_Page extract_.
Content starts

By Saliem Fakir · 13 Oct 2010
Two more passenger “fast-train” routes are being mooted, one between Johannesburg and Durban and the other from Johannesburg to the north of the country.
Ordinary citizens may wonder if we need to spend scarce money on new rail infrastructure. Is South Africa’s money not better spent on improving freight rail that could take lots of trucks off our roads by transporting goods safely and easily to and from our harbours? And what about public transport for the poor?
Have we not learned anything from the World Cup and the Gautrain?
The public usually gets carried along for the ride when extravagant ad hoc decisions are made about national priorities, making it important for us to understand the psychology behind such decisions and their cost to the nation.
Many of these ambiguous decisions can be explained by the psychological concept of the “mimetic impulse.” One of the great dangers of the mimetic impulse is that one is driven by what one sees in others, only to avoid what one doesn’t want to see in or understand about oneself.
The mimetic impulse stems from status anxiety. In his book titled, Status Anxiety, Alain de Botton described it as “a worry that we are currently occupying too modest a rung or are about to fall to a lower one.”
Chasing an image has very little to do with ground truths about one’s self and is more about aspirations that are based on false needs and impressions of oneself in relation to others. At the most basic level, we all know that keeping up with the Jones’ comes at a cost.
“Like all appetites, its excesses can also kill,” warns de Botton about the mimetic impulse.
At the level of national status, the question emerges as to whom exactly this image is being pursued on behalf of and what class of people they belong to.
South Africa’s national status has a peculiar characteristic that is rooted in the dreams and aspirations of our cosmopolitan elite class, which seeks to keep pace with the global cosmopolitan class.
White South Africans have conventionally drawn inspiration from the world of their ancestors on the European sub-continent. In this way, they have a mimetic fetish, which seeks to create a developed and first world economy.
The new black elite has fallen into the same mimetic trap believing that its sense of self worth can only come from how it imitates the trappings of the advanced Western World.
In this regard, it also doesn’t help to have commentaries floating around that are less than complementary and always posing the same question about the new power holders: “Is this government fit to govern and maintain our developed world image?”
Thus, new elites may seek to distance themselves from the first world, but still reproduce themselves in its image, ostensibly due to the expectation that a lowering of standards would result in a poor estimation of their inheritance of power.
However, the scope of the impulse is no longer limited to the Western World. The problem of our self-image lives an extended life because we are now in awe of the Asians as well. We don’t want the Chinese and Indians to be here, but we admire what they have achieved.
South Africans also want to grow fast, leapfrogging out of our hovel with little means while earning the gaze of the world and being much talked about like China and India are today. It is one of the most common desires of all humans to be the centre of attention.
But, if not done in good measure it can also be the source of failure and like India’s shambolic hosting of the Commonwealth Games - because it too sought worldly status - end up being judged harshly. The Indian media have called the Common Wealth Games India’s greatest shame.
Thus, the poison chalice of the mimetic impulse is that it traps us in a status anxiety bubble, which reinforces itself as part of the national culture.
The soccer World Cup comes to mind as one of those things that was largely driven by status envy. The failure of the first bid did not make us pause, but only drove the desire for status.
Doubts about our ability to pull off the soccer fest only made us feel more and more that we had to prove the world wrong. These are important emotions, but perhaps driving the wrong issues.

Content ends

_Recorded data_.
Content starts

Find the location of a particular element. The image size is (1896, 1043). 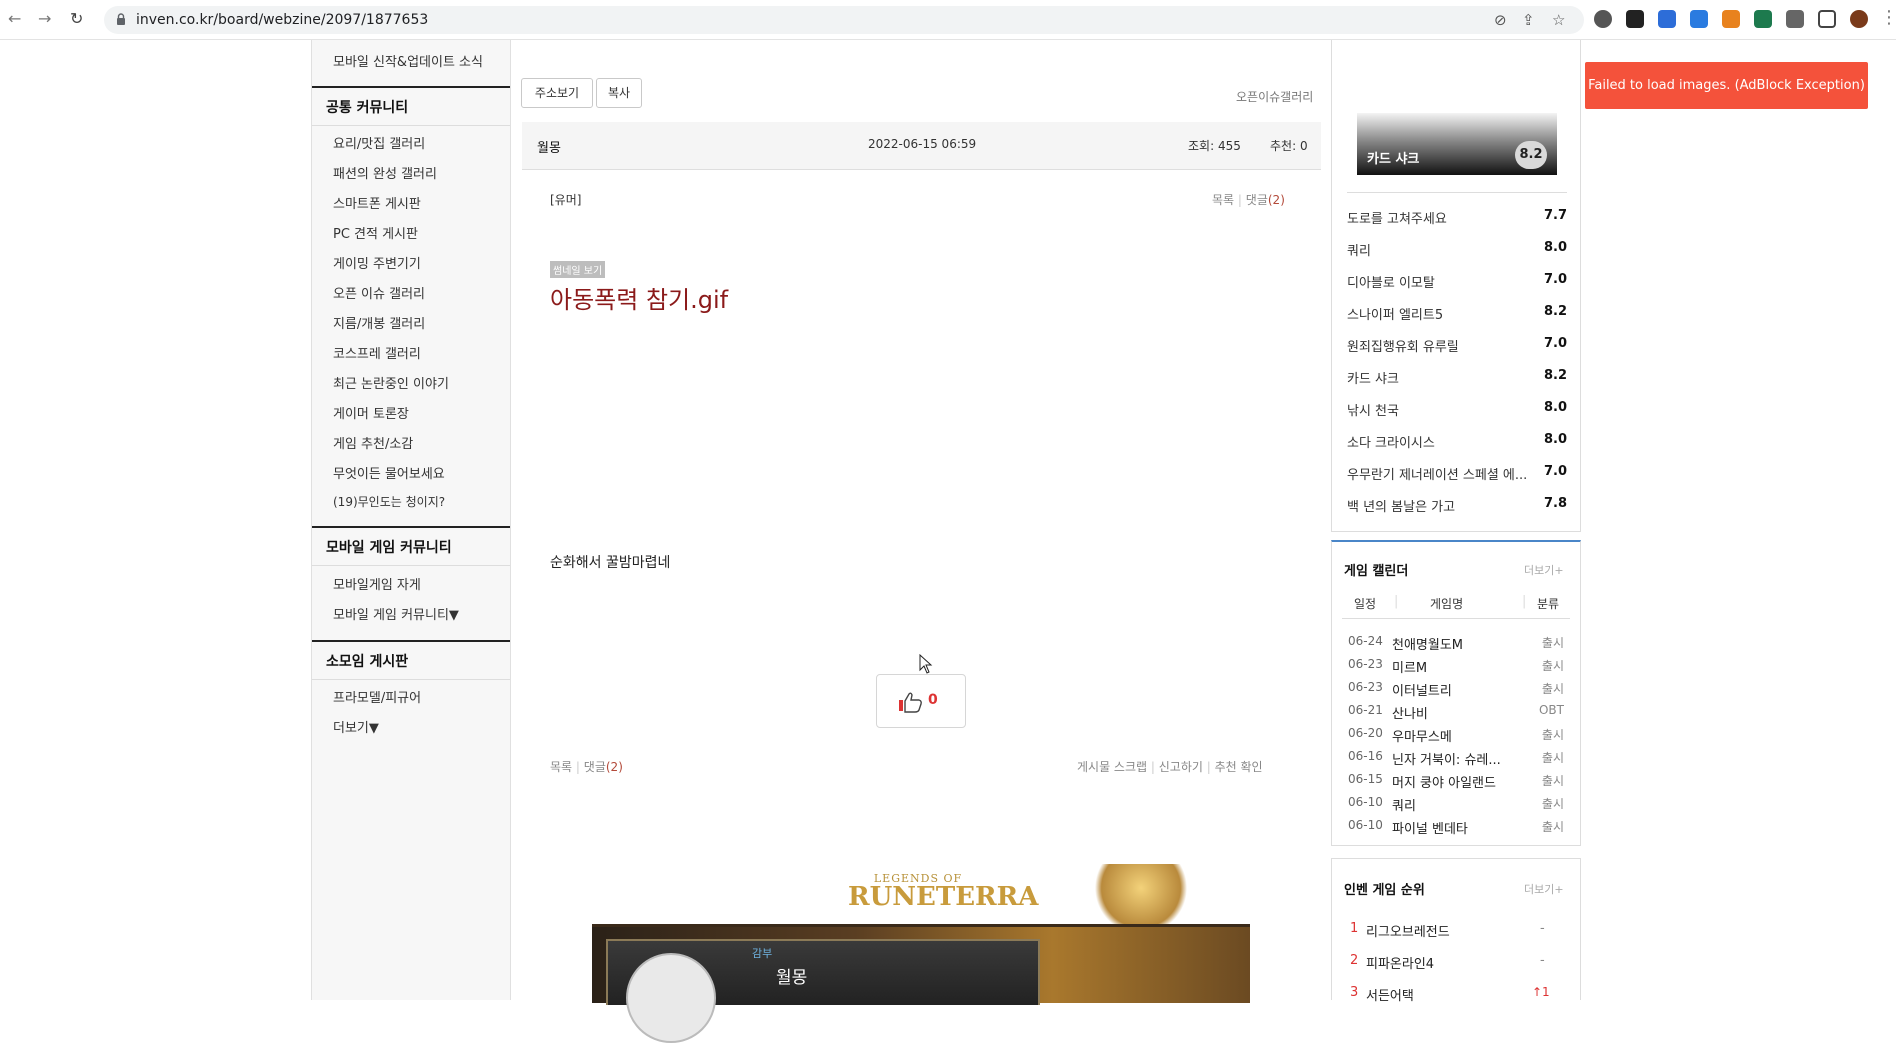

featured-game-name: 카드 샤크 is located at coordinates (1394, 160).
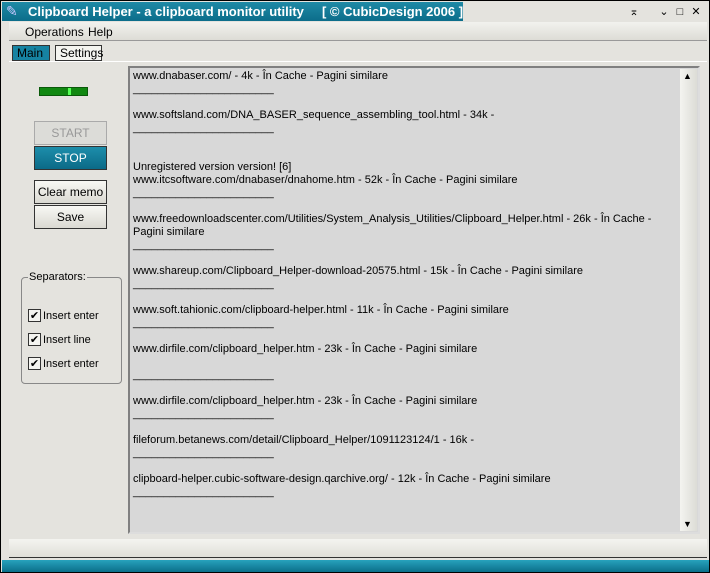 The height and width of the screenshot is (573, 710). What do you see at coordinates (70, 192) in the screenshot?
I see `clear-memo-button: Clear memo` at bounding box center [70, 192].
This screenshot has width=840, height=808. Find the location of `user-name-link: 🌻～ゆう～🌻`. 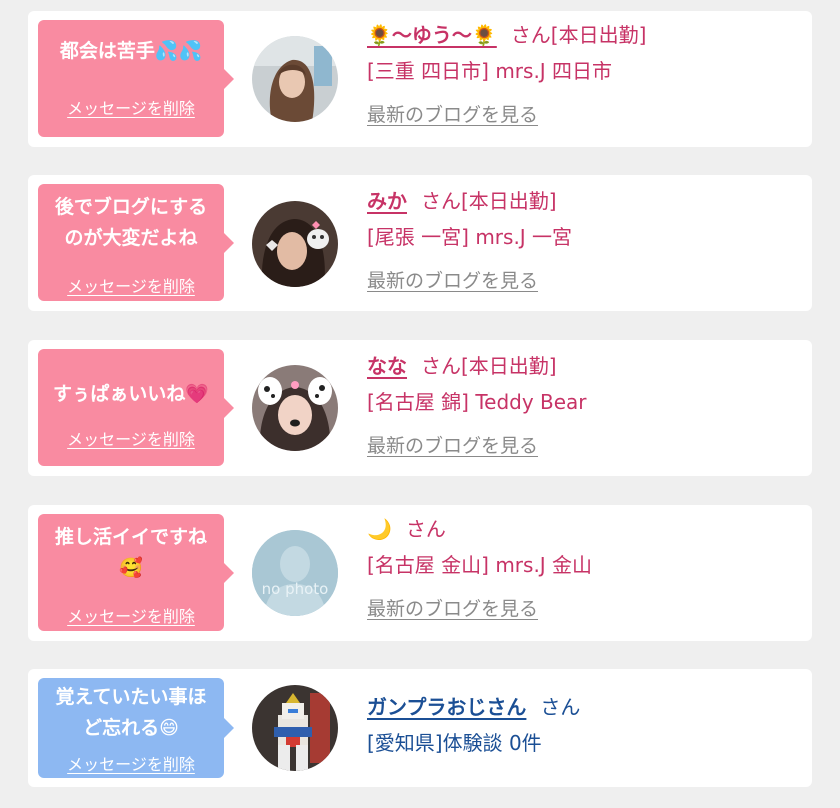

user-name-link: 🌻～ゆう～🌻 is located at coordinates (432, 35).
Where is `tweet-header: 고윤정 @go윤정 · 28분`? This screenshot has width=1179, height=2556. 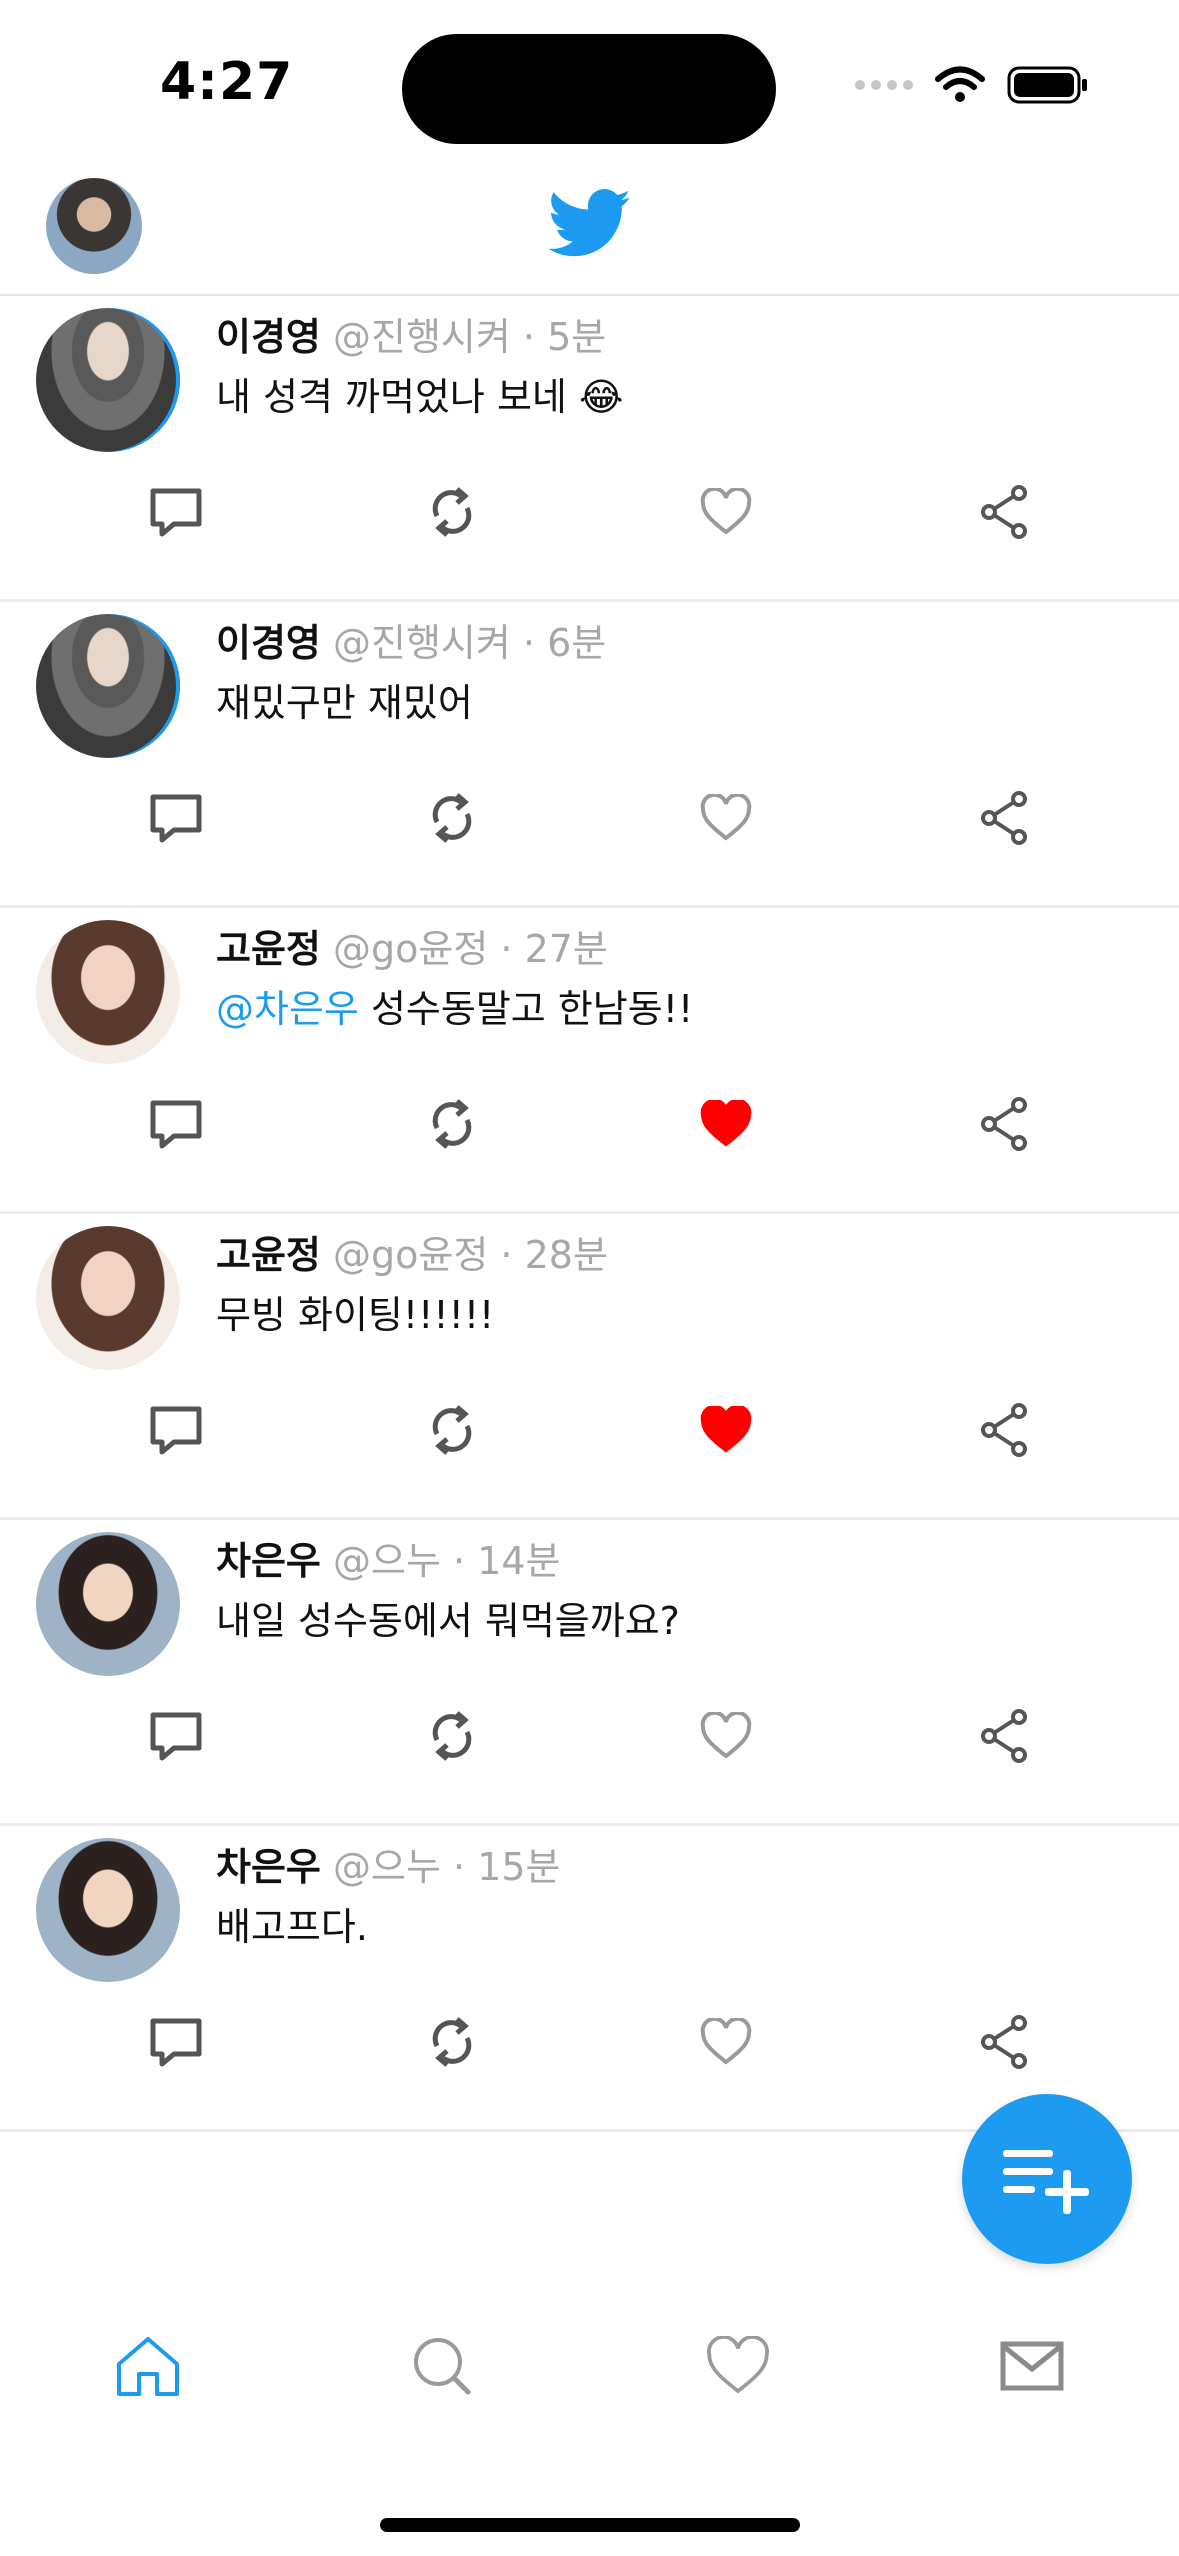 tweet-header: 고윤정 @go윤정 · 28분 is located at coordinates (412, 1252).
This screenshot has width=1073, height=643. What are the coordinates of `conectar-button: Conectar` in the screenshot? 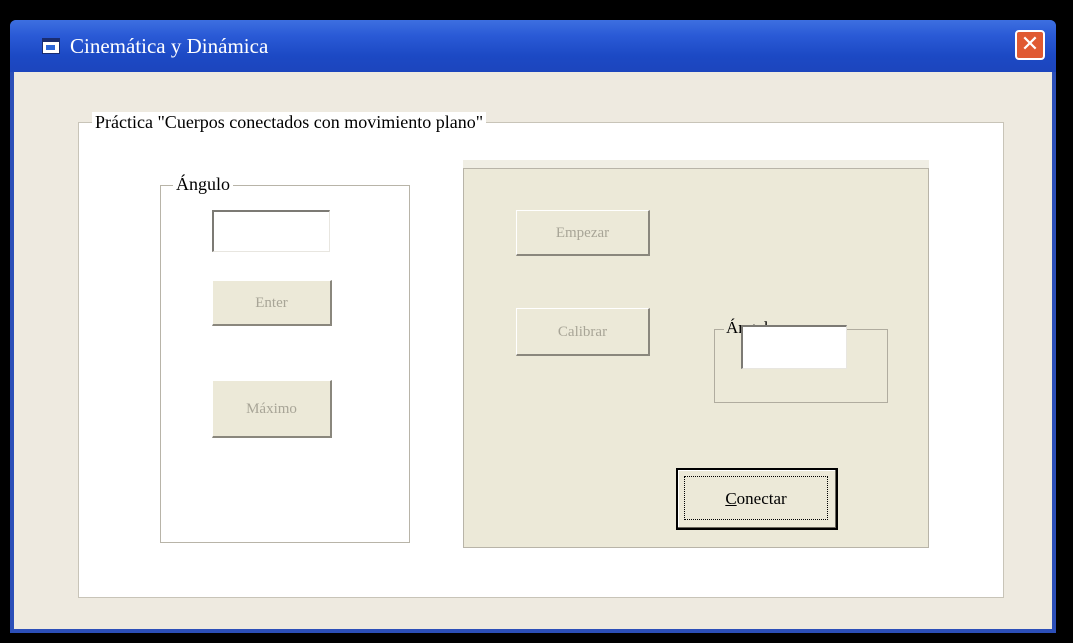 It's located at (757, 499).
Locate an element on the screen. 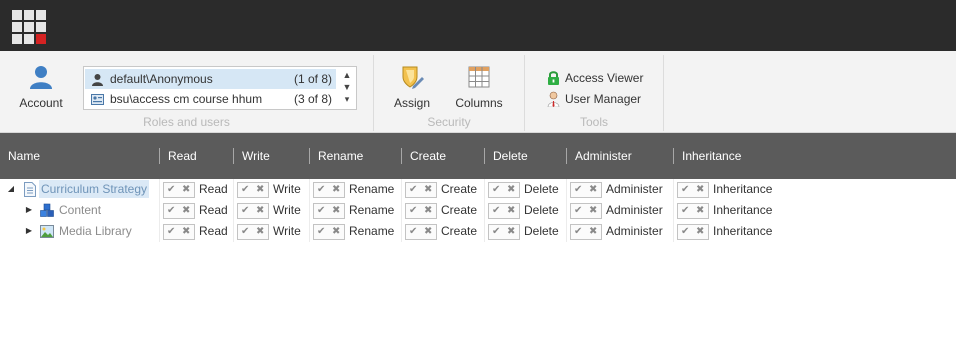 The image size is (956, 343). permission-label: Read is located at coordinates (214, 210).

Content ends

_Exercise_. From the article on South Africa's fast-train plans and the mimetic impulse, return the passage starting at "White South Africans" and ending at "advanced Western World.", reproduced verbatim.

_Completed exercise_.
White South Africans have conventionally drawn inspiration from the world of their ancestors on the European sub-continent. In this way, they have a mimetic fetish, which seeks to create a developed and first world economy.
The new black elite has fallen into the same mimetic trap believing that its sense of self worth can only come from how it imitates the trappings of the advanced Western World.